Une nouvelle superbactérie, d'origine indienne, fait les manchettes médicales cette semaine. Deux cas sont déjà déclarés au Canada.

«Les deux Canadiens avaient visité l'Inde», explique Johann Pitout, microbiologiste à l'Université de Calgary, qui signe un commentaire accompagnant une étude britannique sur la mutation bactérienne New Delhi metallo-beta-lactamase (NDM-1) dans la revue The Lancet. «C'est inquiétant parce que la mutation touche un type de bactéries, les gram-négatives, pour lesquelles il existe moins d'antibiotiques que pour les gram-positives comme le staphylocoque doré. Il y a eu très peu de recherches pharmaceutiques sur les bactéries gram-négatives depuis deux décennies. Tous les efforts ont été mis sur le staphylocoque doré. Il n'y a que deux antibiotiques qui peuvent traiter les patients infectés par la bactérie NDM-1, contre cinq ou six pour les bactéries gram-positives multirésistantes.»

«Une bonne proportion de la cinquantaine de cas déclarés au Royaume-Uni sont des gens qui ont fait du tourisme médical pour avoir une opération plus rapide ou à prix réduit», explique l'auteur de l'étude du Lancet, Timothy Walsh de l'Université de Cardiff. «C'est une conséquence directe des appels irresponsables à l'utilisation des hôpitaux indiens pour réduire les dépenses de santé du gouvernement britannique.» Au début de l'année, le quotidien londonien The Independent avait avancé que des dizaines de millions de livres pourraient être épargnées de cette manière.

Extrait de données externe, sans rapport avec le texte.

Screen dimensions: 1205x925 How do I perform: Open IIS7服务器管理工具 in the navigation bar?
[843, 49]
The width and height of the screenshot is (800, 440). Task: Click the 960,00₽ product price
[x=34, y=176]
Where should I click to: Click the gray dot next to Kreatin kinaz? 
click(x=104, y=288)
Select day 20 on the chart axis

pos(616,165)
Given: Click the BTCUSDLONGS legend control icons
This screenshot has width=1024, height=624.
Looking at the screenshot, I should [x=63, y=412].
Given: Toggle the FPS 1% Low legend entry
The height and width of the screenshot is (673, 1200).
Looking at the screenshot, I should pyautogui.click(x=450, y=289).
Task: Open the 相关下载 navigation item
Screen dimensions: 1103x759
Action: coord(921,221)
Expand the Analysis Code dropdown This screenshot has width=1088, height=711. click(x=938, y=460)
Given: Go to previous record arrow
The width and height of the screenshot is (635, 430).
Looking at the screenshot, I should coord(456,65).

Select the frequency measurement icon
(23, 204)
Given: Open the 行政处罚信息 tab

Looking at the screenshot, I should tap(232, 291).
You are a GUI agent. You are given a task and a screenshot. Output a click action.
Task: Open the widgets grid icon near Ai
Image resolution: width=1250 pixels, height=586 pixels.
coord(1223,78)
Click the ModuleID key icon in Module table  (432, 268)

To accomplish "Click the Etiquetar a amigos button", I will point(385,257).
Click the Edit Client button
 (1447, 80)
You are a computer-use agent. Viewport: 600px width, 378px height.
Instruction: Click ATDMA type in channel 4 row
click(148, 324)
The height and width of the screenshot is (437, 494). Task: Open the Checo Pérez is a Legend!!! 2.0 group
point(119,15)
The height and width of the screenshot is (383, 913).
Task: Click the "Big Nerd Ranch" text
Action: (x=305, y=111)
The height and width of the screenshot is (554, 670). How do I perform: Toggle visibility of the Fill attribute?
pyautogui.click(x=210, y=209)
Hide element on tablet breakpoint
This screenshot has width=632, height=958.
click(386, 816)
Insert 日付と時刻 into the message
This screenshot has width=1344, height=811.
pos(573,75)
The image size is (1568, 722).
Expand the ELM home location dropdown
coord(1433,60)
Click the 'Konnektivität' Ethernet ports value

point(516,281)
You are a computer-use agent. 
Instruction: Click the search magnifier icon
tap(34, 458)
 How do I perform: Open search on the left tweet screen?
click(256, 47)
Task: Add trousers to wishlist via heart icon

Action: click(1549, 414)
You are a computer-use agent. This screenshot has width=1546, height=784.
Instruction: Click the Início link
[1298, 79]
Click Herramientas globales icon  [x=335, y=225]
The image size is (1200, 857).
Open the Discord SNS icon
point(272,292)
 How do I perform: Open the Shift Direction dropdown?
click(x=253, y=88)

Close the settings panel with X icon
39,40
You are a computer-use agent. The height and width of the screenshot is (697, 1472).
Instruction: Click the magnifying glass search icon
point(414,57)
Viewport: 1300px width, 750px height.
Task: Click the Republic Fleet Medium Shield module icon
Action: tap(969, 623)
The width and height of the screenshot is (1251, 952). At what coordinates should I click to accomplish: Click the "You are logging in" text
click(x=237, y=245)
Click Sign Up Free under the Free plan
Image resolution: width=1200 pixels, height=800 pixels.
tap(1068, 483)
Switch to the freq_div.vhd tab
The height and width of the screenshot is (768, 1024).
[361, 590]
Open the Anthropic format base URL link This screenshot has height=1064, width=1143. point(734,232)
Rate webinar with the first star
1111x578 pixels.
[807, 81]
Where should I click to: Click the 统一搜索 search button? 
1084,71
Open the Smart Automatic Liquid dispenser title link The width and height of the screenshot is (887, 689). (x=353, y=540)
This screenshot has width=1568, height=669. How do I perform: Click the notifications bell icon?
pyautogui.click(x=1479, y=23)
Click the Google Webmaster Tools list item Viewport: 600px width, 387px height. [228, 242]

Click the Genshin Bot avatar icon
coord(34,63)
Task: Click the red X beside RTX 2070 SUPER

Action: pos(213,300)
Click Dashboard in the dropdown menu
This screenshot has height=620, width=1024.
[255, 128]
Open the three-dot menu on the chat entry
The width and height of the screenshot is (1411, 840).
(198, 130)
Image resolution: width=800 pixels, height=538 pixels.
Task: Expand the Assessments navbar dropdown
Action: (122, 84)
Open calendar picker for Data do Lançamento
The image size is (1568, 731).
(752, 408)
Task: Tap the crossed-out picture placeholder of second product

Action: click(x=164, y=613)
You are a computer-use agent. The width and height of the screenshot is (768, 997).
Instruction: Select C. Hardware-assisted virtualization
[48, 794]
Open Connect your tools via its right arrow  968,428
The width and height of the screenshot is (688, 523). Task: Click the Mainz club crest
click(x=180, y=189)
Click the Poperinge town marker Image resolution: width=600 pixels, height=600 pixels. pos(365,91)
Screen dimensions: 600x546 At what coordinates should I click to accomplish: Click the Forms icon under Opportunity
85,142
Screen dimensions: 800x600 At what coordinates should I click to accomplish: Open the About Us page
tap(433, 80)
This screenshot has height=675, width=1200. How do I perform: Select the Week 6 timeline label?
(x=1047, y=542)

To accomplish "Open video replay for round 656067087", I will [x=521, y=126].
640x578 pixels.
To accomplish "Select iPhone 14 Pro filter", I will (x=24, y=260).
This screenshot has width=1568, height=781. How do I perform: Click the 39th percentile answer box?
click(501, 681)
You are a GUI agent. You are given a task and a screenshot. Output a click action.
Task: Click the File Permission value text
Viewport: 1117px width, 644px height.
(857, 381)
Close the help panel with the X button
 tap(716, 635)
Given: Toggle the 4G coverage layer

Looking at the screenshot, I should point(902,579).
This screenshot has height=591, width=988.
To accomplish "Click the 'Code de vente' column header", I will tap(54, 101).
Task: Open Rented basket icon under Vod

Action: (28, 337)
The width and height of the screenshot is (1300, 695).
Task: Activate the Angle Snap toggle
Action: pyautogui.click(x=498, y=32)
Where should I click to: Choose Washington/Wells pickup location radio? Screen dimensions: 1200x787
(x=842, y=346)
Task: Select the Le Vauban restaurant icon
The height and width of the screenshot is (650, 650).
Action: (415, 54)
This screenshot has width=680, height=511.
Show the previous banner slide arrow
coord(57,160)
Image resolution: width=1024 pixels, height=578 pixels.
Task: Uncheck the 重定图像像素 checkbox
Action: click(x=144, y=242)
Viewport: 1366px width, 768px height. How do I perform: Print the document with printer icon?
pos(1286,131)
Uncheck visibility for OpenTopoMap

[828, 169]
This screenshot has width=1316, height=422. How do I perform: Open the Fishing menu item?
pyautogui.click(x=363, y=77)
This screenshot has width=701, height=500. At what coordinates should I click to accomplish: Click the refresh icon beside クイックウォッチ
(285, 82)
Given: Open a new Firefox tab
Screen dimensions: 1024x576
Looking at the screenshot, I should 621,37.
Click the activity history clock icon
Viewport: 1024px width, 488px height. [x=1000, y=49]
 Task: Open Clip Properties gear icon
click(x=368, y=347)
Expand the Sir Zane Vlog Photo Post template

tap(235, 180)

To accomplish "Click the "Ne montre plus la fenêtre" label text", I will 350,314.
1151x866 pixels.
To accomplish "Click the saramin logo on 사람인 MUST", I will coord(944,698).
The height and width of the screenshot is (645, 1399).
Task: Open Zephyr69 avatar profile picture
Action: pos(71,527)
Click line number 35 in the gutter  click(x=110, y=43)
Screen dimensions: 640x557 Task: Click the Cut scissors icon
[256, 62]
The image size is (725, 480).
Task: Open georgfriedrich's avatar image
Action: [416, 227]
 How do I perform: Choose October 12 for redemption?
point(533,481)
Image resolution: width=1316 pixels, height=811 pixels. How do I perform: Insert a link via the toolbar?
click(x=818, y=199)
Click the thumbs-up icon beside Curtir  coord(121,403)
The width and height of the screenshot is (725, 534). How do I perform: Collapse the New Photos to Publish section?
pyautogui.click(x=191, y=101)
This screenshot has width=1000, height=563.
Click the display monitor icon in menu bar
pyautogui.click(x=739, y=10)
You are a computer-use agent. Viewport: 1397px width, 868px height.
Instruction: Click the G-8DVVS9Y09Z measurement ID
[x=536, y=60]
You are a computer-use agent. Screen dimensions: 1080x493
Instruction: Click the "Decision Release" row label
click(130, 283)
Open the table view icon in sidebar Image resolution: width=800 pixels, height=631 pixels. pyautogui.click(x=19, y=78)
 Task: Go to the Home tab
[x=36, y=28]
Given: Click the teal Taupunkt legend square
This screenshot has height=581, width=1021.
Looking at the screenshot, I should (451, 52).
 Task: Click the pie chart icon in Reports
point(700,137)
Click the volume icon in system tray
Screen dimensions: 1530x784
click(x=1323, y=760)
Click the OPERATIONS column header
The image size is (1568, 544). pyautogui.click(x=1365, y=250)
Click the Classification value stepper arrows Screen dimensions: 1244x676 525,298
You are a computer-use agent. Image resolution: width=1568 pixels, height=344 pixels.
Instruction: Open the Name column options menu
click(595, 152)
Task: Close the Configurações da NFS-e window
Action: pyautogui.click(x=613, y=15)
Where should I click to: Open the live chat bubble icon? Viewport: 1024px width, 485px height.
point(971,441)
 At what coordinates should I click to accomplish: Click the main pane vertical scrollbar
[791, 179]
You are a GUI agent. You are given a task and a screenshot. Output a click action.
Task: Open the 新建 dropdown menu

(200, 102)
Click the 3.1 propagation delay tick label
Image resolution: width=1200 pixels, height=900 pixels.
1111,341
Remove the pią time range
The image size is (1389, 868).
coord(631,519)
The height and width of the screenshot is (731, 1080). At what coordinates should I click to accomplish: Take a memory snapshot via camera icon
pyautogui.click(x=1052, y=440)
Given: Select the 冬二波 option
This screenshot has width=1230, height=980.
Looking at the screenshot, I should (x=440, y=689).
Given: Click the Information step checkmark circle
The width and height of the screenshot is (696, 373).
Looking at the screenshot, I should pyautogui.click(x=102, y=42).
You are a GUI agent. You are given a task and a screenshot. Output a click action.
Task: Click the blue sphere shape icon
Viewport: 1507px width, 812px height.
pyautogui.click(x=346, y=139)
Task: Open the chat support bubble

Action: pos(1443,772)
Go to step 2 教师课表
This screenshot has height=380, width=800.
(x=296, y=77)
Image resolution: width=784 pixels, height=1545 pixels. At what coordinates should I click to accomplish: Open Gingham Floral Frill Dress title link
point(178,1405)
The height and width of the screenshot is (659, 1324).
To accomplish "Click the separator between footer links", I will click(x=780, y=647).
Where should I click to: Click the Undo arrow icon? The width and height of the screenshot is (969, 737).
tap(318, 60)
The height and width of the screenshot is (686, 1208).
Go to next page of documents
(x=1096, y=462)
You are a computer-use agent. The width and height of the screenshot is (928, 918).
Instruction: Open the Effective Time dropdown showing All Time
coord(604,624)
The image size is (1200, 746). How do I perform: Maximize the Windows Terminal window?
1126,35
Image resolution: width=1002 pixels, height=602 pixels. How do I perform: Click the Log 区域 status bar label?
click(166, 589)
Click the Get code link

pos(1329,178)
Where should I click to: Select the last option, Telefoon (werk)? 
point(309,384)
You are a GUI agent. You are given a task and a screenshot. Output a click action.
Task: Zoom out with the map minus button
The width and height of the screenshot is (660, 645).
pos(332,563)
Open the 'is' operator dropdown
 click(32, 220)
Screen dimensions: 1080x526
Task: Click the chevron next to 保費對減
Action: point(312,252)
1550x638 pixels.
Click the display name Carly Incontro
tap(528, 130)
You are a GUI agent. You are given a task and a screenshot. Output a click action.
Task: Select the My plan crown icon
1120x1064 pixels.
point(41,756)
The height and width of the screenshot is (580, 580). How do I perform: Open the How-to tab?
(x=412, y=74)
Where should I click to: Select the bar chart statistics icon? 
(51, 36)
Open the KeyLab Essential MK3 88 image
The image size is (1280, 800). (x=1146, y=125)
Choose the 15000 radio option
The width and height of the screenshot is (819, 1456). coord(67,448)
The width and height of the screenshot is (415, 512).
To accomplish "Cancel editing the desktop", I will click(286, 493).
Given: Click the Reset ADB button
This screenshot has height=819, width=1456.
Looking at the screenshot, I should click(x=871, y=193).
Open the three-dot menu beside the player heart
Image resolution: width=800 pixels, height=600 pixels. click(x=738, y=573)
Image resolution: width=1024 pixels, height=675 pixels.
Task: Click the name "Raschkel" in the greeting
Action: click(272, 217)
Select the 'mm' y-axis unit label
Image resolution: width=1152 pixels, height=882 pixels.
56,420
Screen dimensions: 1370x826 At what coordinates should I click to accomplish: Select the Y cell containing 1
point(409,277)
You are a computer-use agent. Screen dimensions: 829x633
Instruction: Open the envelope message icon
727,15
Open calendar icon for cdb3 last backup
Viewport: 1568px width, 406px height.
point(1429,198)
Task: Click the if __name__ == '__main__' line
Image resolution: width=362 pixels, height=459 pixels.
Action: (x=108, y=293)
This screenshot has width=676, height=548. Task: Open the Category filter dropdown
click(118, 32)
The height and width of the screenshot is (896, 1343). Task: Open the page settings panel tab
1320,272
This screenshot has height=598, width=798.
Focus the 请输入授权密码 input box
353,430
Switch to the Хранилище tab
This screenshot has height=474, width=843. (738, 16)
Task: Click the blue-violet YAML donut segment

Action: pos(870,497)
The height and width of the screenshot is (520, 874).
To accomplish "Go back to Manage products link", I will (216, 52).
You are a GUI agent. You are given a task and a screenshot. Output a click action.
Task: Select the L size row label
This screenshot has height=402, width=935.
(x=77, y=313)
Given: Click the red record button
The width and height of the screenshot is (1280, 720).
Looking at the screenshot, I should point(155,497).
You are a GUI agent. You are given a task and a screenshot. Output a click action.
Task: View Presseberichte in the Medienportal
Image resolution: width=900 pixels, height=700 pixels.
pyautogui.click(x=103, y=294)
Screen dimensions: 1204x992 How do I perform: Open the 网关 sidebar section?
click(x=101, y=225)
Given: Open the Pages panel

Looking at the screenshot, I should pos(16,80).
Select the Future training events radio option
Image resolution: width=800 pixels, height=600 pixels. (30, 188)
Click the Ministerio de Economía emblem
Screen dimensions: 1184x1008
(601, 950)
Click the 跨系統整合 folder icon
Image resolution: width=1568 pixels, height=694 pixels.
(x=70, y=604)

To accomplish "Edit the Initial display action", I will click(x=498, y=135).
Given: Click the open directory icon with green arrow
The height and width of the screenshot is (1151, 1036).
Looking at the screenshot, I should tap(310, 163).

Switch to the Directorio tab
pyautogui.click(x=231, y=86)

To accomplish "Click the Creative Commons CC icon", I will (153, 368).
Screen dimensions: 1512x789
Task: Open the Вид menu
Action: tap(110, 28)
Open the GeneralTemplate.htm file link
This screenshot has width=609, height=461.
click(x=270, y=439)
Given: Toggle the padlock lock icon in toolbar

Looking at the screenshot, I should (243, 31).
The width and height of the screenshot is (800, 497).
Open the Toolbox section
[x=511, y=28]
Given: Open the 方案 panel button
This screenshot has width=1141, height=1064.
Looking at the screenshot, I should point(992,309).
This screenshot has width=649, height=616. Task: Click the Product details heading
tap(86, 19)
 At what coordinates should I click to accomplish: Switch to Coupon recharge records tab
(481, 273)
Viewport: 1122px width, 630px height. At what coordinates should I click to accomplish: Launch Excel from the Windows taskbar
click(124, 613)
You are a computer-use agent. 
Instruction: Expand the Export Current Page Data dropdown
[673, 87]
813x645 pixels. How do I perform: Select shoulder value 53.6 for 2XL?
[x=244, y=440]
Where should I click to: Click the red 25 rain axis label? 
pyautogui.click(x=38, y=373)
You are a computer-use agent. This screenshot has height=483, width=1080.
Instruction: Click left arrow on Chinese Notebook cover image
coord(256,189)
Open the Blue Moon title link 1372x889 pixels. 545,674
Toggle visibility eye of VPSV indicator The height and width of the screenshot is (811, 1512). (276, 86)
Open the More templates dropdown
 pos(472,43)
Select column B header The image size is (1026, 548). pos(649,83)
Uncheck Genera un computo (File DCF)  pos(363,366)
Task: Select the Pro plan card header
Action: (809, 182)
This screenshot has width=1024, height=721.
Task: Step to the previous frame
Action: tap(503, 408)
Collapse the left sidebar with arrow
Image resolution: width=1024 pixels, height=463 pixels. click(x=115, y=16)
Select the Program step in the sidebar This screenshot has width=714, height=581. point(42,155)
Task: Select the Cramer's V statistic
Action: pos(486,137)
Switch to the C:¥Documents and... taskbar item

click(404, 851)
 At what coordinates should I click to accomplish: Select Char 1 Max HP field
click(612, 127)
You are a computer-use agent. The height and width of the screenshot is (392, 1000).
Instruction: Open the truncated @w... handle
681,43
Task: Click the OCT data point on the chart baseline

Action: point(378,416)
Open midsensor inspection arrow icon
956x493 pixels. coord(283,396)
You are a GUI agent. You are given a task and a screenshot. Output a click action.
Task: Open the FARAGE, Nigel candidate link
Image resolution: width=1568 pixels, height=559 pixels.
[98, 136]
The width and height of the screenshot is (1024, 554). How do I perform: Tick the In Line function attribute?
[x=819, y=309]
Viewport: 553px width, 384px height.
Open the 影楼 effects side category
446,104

Pourquoi la superbactérie est-elle apparue en Inde? «Presque n'importe qui peut prescrire des antibiotiques, en Inde, dit le microbiologiste Walsh. On en trouve à la pharmacie du coin sans ordonnance. C'est un problème grave.»

En mars dernier, le Journal of the Indian Medical Association avait condamné cette pratique en éditorial, affirmant qu'elle mènerait à la «notice nécrologique» des antibiotiques. «Les médecins indiens font comme si Alexander Fleming avait inventé la pénicilline hier», déplorait l'auteur de l'éditorial.

L'Agence de santé publique du Canada minimise le problème, qui a poussé les autorités médicales britanniques à lancer une alerte à la résistance en avril 2009. «Ce n'est pas différent du problème de la multirésistance d'autres bactéries», indique Howard Njoo, directeur général du Centre de lutte contre les maladies transmissibles et les infections de l'Agence. Des deux patients canadiens, l'un de l'Alberta et l'autre de la Colombie-Britannique, aucun n'avait contracté son infection à cause du tourisme médical.

L'étude du Dr Walsh souligne qu'une bonne proportion des patients indiens atteints de NDM-1 ont été contaminés à l'extérieur des hôpitaux, par l'alimentation. Faut-il éviter l'Inde? «Non, dit le Dr Walsh. C'est un pays merveilleux. Il suffit de prendre les précautions d'usage: faire attention à ce qu'on mange, boire de l'eau embouteillée.»